There are many defenses that you may be able to use if you are charged with drug possession in California. For instance, it may be possible to argue that marijuana, LSD or other controlled substances found on your person don’t actually belong to you. It may also be possible to assert that whatever was found during a search merely looked like a controlled substance.
Not all searches are legal
Authorities must respect your rights while conducting a search. For example, a search is generally invalid if an officer doesn’t have a warrant or your permission to go through your things. If your rights are violated, any evidence that is found while searching your backpack, car or person may be ruled inadmissible at trial. Depending on the strength of the case against you, getting evidence suppressed may be enough to have a charge dropped or reduced.
Chain of custody matters
Typically, evidence that is seized during a search is placed in a secure location. However, there is a chance that an officer mishandled or misplaced evidence in your case.
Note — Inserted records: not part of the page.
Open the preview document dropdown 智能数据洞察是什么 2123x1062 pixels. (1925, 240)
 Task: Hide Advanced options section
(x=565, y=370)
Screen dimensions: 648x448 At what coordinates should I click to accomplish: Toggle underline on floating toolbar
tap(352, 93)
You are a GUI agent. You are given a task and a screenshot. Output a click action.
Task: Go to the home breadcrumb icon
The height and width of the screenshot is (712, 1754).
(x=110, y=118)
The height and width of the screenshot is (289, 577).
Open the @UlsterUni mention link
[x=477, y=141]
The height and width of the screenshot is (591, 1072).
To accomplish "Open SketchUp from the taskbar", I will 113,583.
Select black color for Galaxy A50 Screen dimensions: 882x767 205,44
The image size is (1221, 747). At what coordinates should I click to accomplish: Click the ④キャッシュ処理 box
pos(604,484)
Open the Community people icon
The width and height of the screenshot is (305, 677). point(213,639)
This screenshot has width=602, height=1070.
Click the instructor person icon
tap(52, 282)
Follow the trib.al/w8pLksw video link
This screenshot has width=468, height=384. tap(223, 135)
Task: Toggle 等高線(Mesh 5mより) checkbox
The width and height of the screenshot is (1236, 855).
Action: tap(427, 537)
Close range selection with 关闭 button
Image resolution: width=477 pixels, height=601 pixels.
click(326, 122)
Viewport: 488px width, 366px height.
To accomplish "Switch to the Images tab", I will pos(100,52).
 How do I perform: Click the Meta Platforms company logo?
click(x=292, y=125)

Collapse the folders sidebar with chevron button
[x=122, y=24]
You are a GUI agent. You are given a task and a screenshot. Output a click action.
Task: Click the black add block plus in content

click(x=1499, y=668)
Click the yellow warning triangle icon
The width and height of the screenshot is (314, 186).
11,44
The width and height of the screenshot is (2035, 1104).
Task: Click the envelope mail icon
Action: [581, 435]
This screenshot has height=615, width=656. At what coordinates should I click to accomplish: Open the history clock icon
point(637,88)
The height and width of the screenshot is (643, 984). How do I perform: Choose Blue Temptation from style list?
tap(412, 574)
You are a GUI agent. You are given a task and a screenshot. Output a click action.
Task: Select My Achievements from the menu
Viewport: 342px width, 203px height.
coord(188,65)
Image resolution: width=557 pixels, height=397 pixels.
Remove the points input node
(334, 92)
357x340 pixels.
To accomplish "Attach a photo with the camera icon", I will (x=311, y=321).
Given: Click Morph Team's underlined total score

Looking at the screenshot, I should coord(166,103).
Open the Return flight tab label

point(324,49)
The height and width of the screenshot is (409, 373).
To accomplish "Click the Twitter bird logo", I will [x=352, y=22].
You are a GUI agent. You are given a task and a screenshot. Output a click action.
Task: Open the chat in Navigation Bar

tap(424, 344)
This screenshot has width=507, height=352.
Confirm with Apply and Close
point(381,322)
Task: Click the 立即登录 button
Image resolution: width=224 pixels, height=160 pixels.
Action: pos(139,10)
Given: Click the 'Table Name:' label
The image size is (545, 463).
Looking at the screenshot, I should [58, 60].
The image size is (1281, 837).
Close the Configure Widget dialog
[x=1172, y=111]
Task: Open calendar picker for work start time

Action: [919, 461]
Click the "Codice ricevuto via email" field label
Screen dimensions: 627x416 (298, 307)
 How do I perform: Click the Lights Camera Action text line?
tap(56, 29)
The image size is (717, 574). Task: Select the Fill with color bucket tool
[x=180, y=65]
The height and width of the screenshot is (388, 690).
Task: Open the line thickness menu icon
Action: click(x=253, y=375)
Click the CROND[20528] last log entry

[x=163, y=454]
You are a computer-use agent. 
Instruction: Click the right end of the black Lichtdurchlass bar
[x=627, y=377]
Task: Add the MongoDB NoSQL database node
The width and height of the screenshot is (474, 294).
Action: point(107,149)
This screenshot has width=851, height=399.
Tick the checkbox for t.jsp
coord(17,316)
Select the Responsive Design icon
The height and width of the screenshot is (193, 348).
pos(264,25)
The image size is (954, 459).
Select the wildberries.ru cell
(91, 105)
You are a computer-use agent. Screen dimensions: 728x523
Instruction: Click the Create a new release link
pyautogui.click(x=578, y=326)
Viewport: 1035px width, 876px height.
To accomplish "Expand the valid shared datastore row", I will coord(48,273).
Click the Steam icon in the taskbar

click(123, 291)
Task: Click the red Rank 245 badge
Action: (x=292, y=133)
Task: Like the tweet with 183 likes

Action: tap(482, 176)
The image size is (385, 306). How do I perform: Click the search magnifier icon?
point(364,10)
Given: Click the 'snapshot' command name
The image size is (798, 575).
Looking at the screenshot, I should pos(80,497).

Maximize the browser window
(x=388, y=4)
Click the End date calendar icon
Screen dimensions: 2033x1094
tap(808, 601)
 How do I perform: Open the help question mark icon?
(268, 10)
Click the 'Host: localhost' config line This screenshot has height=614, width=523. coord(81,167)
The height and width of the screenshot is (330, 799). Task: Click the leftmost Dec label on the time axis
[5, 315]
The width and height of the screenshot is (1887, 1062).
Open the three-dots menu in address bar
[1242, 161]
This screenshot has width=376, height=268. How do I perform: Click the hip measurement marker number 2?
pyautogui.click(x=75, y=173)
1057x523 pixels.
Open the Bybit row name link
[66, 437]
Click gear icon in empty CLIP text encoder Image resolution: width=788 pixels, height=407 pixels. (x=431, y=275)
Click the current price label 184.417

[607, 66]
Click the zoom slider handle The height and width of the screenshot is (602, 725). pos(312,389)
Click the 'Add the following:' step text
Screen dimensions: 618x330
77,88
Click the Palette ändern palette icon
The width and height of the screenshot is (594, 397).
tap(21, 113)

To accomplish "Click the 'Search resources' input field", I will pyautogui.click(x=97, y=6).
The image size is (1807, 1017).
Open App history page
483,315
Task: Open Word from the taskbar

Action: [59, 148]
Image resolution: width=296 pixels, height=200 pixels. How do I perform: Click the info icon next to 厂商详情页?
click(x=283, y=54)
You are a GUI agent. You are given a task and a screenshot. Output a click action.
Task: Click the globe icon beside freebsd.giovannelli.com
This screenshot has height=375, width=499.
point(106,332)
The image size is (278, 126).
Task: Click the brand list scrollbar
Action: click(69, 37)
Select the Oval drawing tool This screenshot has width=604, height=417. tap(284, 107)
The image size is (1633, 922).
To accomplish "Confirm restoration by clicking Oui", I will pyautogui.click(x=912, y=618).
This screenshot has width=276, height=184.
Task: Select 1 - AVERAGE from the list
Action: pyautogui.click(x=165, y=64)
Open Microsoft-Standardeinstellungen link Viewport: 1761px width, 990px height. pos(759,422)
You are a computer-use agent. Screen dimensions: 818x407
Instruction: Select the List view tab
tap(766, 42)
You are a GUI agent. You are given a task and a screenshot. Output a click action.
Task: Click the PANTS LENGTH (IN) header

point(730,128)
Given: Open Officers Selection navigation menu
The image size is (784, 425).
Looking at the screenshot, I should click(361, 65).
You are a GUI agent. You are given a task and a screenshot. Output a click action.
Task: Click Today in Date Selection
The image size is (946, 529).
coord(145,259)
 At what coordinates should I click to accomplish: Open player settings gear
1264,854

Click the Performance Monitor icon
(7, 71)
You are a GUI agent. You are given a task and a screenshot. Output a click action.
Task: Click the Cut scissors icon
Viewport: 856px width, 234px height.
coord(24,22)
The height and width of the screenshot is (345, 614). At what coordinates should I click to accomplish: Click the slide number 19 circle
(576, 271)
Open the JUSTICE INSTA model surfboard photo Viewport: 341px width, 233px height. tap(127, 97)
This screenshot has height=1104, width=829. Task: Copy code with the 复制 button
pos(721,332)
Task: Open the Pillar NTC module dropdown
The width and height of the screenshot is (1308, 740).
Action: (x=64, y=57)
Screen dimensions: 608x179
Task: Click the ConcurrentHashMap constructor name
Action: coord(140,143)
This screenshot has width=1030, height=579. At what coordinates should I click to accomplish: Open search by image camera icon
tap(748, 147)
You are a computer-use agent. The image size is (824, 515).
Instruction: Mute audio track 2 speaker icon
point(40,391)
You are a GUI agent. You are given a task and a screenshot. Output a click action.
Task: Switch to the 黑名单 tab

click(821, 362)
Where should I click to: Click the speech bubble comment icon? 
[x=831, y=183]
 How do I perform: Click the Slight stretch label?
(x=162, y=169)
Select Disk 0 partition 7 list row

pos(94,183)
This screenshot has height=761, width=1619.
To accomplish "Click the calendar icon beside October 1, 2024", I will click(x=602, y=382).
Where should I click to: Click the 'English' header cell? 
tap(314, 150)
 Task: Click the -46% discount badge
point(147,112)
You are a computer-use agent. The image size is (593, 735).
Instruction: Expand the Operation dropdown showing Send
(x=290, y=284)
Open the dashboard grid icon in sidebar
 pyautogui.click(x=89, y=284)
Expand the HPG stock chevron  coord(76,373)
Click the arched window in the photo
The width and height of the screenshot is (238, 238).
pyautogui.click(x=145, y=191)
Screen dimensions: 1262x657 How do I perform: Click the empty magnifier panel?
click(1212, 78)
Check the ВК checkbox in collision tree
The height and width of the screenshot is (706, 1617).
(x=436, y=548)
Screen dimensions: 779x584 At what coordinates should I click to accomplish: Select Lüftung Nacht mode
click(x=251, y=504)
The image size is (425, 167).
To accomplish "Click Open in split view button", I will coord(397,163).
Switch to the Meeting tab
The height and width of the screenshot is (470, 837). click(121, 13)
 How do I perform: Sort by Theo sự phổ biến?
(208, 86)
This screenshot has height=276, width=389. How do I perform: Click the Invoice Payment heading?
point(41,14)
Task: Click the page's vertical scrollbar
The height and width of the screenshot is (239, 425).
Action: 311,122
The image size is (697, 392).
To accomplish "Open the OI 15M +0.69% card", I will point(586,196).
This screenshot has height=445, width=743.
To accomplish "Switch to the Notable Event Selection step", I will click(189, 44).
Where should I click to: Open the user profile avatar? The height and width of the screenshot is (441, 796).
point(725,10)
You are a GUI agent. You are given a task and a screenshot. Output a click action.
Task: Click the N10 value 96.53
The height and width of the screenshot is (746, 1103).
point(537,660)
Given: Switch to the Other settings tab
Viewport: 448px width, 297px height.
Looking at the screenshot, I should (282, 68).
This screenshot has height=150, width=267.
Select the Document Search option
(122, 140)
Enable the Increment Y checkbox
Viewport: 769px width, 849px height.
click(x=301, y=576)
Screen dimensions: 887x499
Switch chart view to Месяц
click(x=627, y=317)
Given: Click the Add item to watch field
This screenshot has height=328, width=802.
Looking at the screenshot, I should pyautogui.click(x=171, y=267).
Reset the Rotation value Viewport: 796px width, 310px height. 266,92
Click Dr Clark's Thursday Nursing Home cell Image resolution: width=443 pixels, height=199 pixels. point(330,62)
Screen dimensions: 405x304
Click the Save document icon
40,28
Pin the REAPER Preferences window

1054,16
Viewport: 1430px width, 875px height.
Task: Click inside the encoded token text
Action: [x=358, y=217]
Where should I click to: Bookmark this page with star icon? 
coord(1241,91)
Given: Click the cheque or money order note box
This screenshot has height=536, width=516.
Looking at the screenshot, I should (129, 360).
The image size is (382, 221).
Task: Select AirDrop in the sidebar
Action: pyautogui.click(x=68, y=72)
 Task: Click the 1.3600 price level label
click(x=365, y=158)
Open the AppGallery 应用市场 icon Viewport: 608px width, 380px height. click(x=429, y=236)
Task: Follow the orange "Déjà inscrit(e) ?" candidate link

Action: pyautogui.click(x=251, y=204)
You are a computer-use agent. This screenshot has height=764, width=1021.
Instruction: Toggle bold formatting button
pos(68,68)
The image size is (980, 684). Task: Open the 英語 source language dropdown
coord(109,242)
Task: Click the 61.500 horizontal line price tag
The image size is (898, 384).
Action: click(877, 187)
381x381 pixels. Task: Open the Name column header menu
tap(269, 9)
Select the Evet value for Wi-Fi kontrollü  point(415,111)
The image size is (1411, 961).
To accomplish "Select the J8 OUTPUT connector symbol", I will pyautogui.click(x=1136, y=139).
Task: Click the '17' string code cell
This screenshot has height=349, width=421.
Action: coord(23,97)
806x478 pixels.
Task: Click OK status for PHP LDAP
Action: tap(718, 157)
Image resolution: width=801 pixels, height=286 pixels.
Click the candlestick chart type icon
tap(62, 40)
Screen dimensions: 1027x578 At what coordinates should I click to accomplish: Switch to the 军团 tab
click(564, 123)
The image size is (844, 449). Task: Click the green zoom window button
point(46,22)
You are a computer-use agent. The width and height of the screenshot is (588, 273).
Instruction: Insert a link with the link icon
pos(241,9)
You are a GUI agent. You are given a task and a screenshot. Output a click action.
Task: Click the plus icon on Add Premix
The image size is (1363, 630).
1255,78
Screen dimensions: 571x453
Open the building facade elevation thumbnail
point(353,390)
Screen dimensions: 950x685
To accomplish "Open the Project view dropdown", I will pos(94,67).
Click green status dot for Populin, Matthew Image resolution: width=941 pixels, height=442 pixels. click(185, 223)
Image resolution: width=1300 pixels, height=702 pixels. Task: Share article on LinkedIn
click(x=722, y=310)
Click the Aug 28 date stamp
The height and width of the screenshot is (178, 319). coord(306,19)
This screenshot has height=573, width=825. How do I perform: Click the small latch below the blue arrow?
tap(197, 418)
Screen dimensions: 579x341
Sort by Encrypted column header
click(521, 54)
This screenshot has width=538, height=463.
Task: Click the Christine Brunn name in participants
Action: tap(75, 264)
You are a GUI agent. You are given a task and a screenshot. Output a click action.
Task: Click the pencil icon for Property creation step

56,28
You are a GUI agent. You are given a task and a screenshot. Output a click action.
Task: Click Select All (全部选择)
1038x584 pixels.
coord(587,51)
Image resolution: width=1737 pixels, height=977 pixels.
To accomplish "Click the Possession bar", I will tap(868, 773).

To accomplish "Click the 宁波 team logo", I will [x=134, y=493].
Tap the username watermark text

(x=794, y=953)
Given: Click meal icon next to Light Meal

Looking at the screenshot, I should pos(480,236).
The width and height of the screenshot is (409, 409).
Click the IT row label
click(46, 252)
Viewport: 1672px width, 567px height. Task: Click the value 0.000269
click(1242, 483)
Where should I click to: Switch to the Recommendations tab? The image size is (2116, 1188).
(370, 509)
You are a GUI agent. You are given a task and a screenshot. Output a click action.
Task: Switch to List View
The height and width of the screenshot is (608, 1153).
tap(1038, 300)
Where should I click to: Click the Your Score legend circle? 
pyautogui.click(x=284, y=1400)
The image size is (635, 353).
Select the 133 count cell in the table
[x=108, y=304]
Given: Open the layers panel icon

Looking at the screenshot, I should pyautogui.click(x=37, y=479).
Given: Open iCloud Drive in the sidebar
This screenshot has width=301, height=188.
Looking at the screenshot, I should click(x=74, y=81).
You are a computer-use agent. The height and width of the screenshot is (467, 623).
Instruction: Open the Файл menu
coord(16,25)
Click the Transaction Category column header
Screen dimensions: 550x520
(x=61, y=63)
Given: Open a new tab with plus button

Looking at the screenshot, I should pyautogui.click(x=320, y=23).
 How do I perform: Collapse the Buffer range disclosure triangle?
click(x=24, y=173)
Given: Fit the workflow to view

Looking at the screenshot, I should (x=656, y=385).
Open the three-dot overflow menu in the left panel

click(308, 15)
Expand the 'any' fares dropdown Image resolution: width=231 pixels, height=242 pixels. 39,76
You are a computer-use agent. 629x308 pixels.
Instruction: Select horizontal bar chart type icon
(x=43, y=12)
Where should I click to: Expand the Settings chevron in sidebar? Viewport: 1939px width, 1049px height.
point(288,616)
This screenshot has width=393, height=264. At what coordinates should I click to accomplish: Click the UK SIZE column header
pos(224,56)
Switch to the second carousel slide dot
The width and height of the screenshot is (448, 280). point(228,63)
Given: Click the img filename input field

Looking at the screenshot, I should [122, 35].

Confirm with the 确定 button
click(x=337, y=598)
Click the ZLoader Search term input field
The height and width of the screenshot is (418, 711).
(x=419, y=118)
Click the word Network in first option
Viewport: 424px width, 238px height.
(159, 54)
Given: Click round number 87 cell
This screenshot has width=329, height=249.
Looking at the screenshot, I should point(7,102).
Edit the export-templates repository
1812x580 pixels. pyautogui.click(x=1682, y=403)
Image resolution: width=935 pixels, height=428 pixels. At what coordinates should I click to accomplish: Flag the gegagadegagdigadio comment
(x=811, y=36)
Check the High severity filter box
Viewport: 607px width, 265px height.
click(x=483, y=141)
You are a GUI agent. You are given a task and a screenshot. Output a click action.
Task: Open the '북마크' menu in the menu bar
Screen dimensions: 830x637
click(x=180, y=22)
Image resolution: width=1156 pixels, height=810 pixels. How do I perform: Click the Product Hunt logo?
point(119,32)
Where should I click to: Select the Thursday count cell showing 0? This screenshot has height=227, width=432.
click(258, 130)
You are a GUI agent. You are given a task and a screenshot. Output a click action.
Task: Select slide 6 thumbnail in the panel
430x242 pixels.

You may also use a defense strategy of casting doubt on the evidence submitted during trial. Essentially, you are arguing that the drugs in question were taken from another defendant and were never actually in your possession. If your claim is successful in creating reasonable doubt among jurors, it may result in an acquittal.
If you are convicted of drug possession, you may face penalties such as jail or prison time, probation or a fine. A criminal conviction may also make it harder to find housing, get a job or get accepted into college. However, understanding the defenses to this charge may allow you to avoid some or all of these negative consequences.